• TEXTAUSZUG:
________________________

Ich trug noch meine Schuluniform, aber ich fühlte mich darin nicht mehr sicher. Sollte ich auf die Taliban treffen, wäre ich nicht richtig angezogen gewesen. Als ich nach Hause kam, weinte meine Mutter. Ich weinte auch. Meine drei Schwestern und ich haben in dieser Nacht nicht geschlafen. Wir redeten auch nicht, weil niemand wusste, was man sagen sollte. Draußen war es still, nur ab und zu hörten wir Flugzeuge.
Ameena Rahimi* ist 21 Jahre alt und stammt aus Kabul. Bevor die Taliban die Macht in Afghanistan übernahmen, war sie zur Schule gegangen und hatte geplant, mit ihrem Verein an internationalen Inline-Skate-Wettbewerben teilzunehmen. Mit ihrer Familie floh sie zunächst nach Pakistan und kam im März nach Deutschland.
Wie hat sich Ihr Alltag nach der Machtübernahme verändert?
Zuerst habe ich mich wegen der Ungewissheit der Situation kaum aus dem Haus getraut. Ich stand oft am Fenster und beobachtete die Straßen. Ein paar Tage später sah ich zwei Männer auf einem Motorrad. Sie trugen Peran Tumbans (ein langes Männergewand; Anm. d. Red.), große Patus (ein Wollüberwurf; Anm. d. Red.) und hatten lange Bärte und Gewehre. Ich wusste sofort, dass sie Taliban waren – und hatte Angst. Als ich das erste Mal wieder rausging, war es, um mit meiner Schwester zum Schneider zu gehen. Wir mussten Hijabs anfertigen lassen – vorher hatten wir so etwas nicht getragen. Uns wurde klar, dass wir nicht in die Schule zurückkehren würden. Stattdessen gab es Online-Kurse. Ich belegte alles, was ich konnte: einen Computerkurs, Sprachen, Mathe, Geographie. Ich wollte nicht aufgeben, aber die folgenden zwei Jahre fühlten sich unendlich an.

________________________

• VORLIEGENDES MATERIAL:
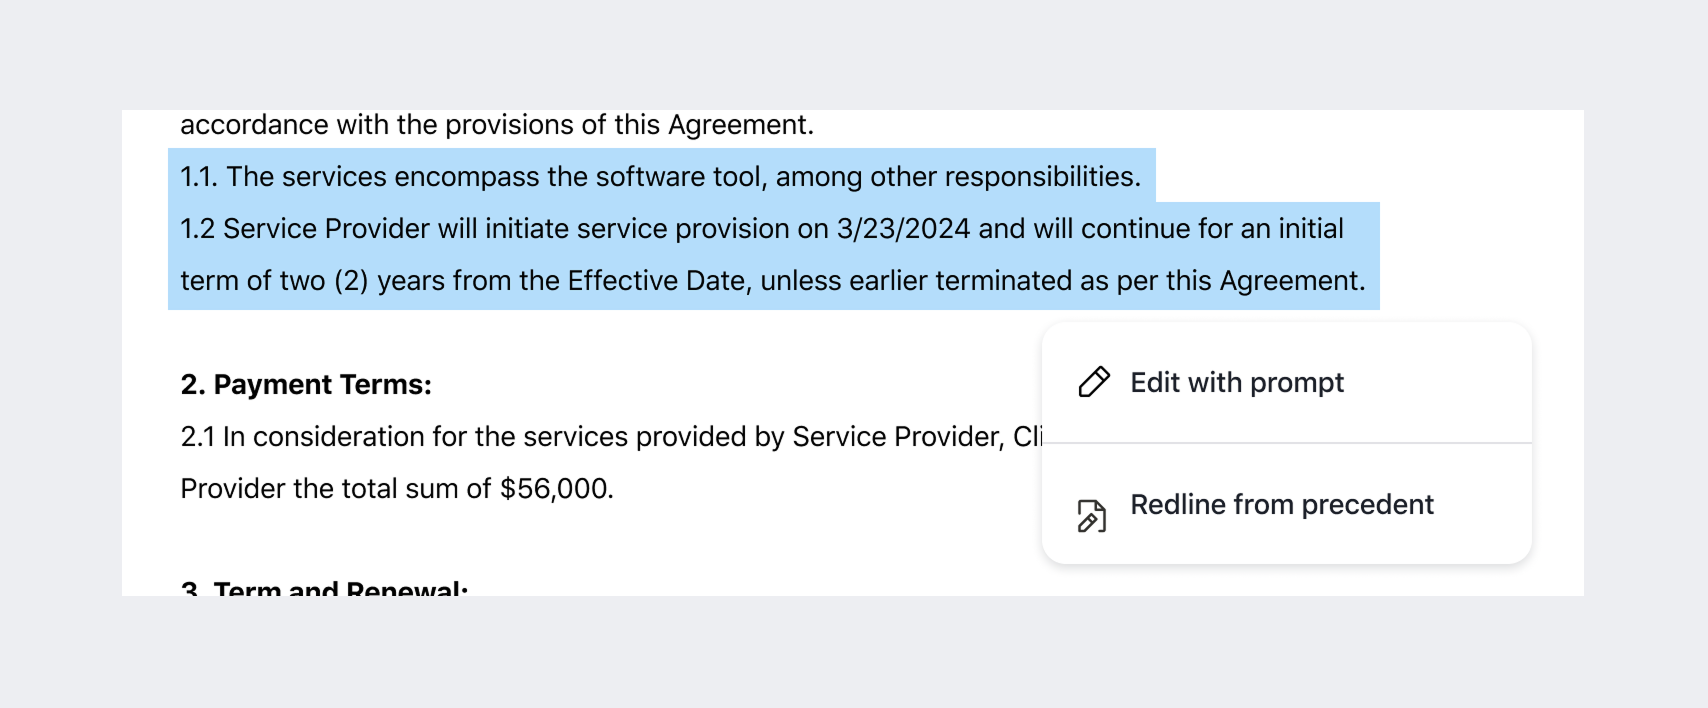
Task: Click the document-pencil icon for Redline from precedent
Action: [1092, 515]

________________________

• AUFGABE:
Beantworte mithilfe des Textauszugs kurz:
(a) Wie alt ist Ameena Rahimi?
(b) In welches Land floh sie mit ihrer Familie zunächst?
(c) Welche Online-Kurse belegte sie nach der Machtübernahme?
Das Material steht in keinem Zusammenhang mit dem Textauszug.

• LÖSUNG:
(a) Sie ist 21 Jahre alt.
(b) Zunächst floh sie nach Pakistan.
(c) Sie belegte einen Computerkurs, Sprachen, Mathe und Geographie.